-- Task inputs follows --

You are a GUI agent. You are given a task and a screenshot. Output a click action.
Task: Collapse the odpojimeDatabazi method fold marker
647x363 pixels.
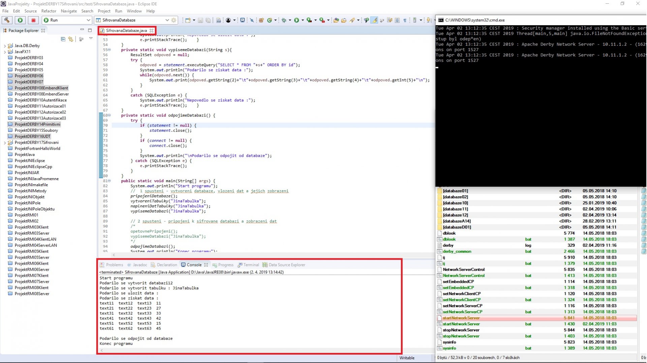click(x=109, y=115)
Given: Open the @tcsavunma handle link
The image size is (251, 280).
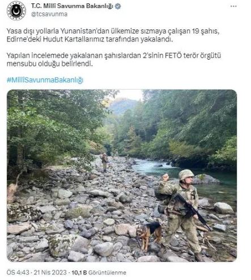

-- Task inputs concluded --

--- Problem to work on ---
The records must appear again word for word, though none of their pictures should.

--- Solution to this problem ---
You are a GUI agent. You are given a task and a screenshot. Output a click action.
Task: Collapse the odpojimeDatabazi method fold marker
647x363 pixels.
click(x=109, y=115)
Given: Open the @tcsavunma handle link
The image size is (251, 280).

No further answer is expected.